Islamic Finance

Fitch Rtgs: COVID-19 poses downside risks to Egyptian banks


Fitch Ratings-Dubai/London-19 March 2020: Egyptian banks, which were set to enter into a credit expansion cycle in 2020-2021, will be hit by the outbreak of the coronavirus, Fitch Ratings says.

Banks' credit profiles could come under pressure in a weaker operating environment and with an economic slowdown. Delayed capex financing plans despite interest-rate cuts combined with a lack of appetite to lend to some distressed sectors will weigh on credit growth. 

All Fitch-rated Egyptian banks' Long-Term Issuer Default Ratings are at 'B+' with Stable Outlooks, in line with the sovereign rating. We do not see immediate pressure on banks' ratings but material weakening in asset quality affecting the banks' capitalisation could lead to negative rating actions.

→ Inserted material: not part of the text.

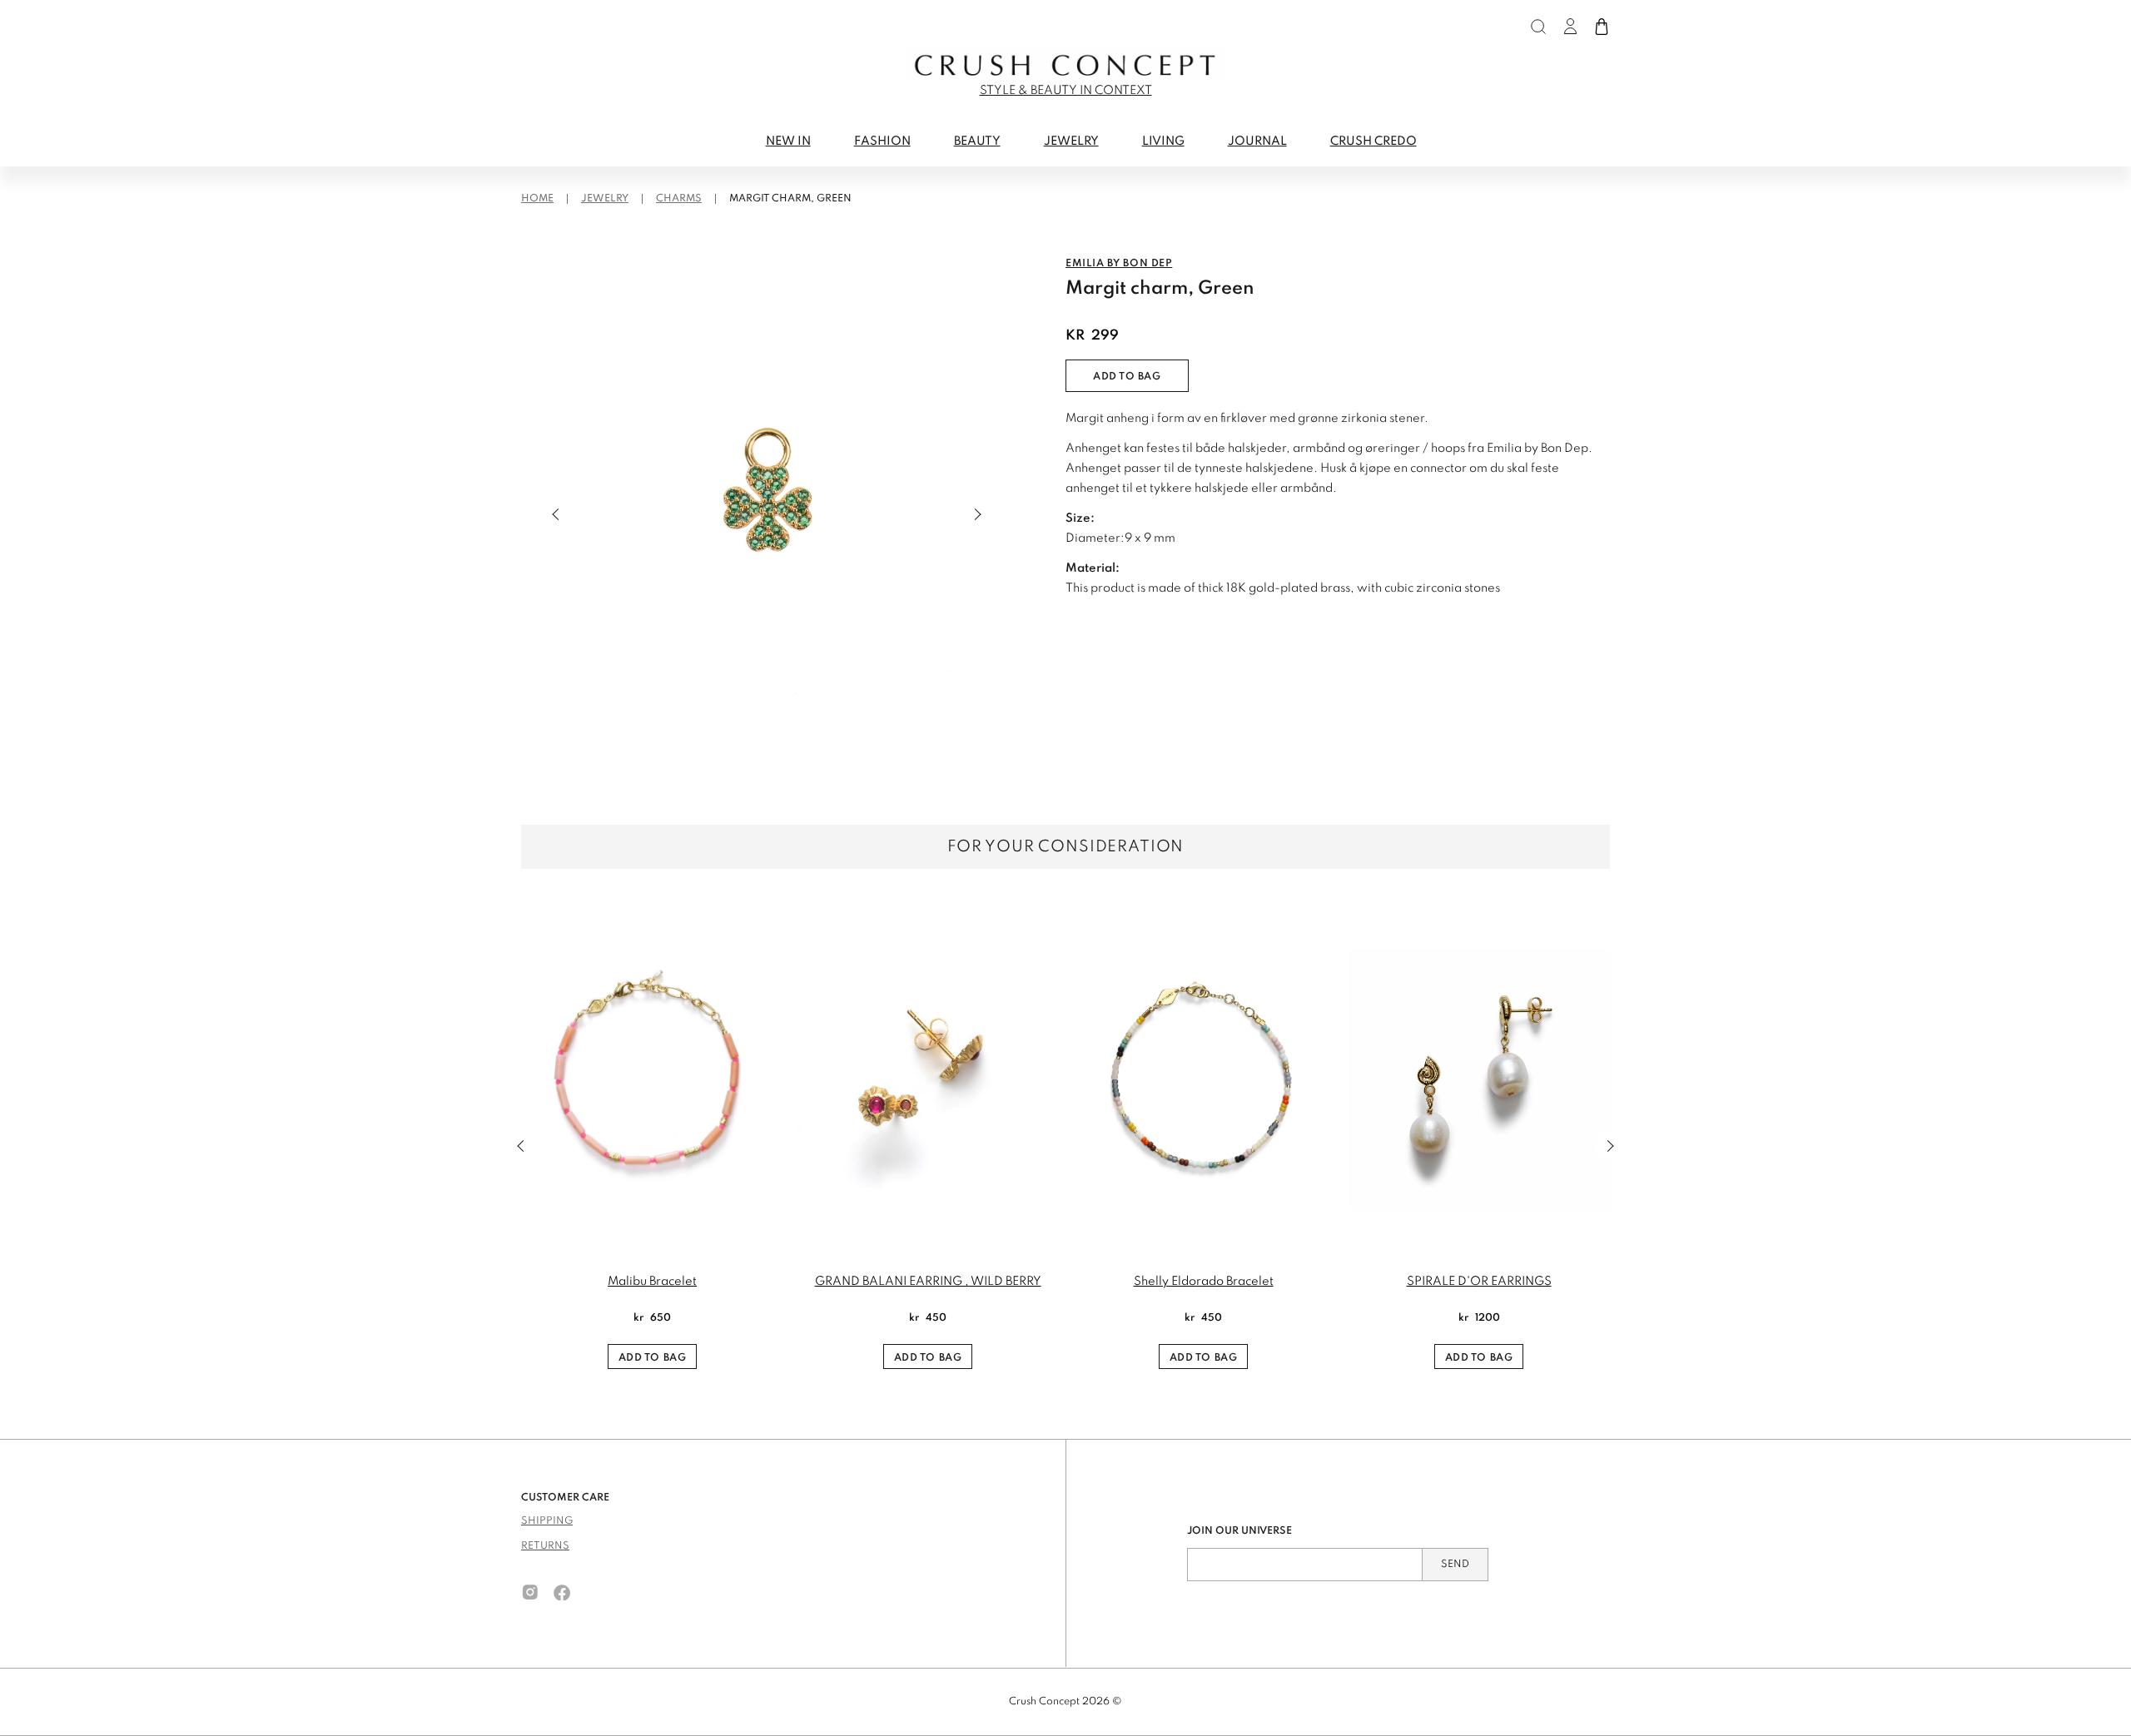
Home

The asset quality of those banks that are most exposed to tourism, aviation and trade will be the most vulnerable to the impact of the outbreak and travel restrictions. The trade and services sectors (including tourism, transportation and Suez Canal) account for about 27% of total banking sector lending and 23% of GDP. Banks with higher exposures to small businesses will also be affected given the latter's weaker resilience to a deteriorating operating environment.

Measures by the Central Bank of Egypt (CBE) to restructure credit facilities to the distressed tourism sector for a period of three years combined with a six-month credit extension for corporates and retail could provide some relief, but will delay the recognition of impaired loans and understate the real level of problem loans in the sector. Fitch also believes some banks are less conservative in their loan classifications and their stock of Stage 2 loans is underestimated.

Stage 3 loans are adequately provided for, with sector average reserve coverage of 97% at end-3Q19. However, coverage of Stage 2 loans by specific provisions is weak (less than 20% for most banks). In a higher restructuring environment, we expect banks will be taking additional provisions against Stage 2 loans, which will inflate their cost of risk.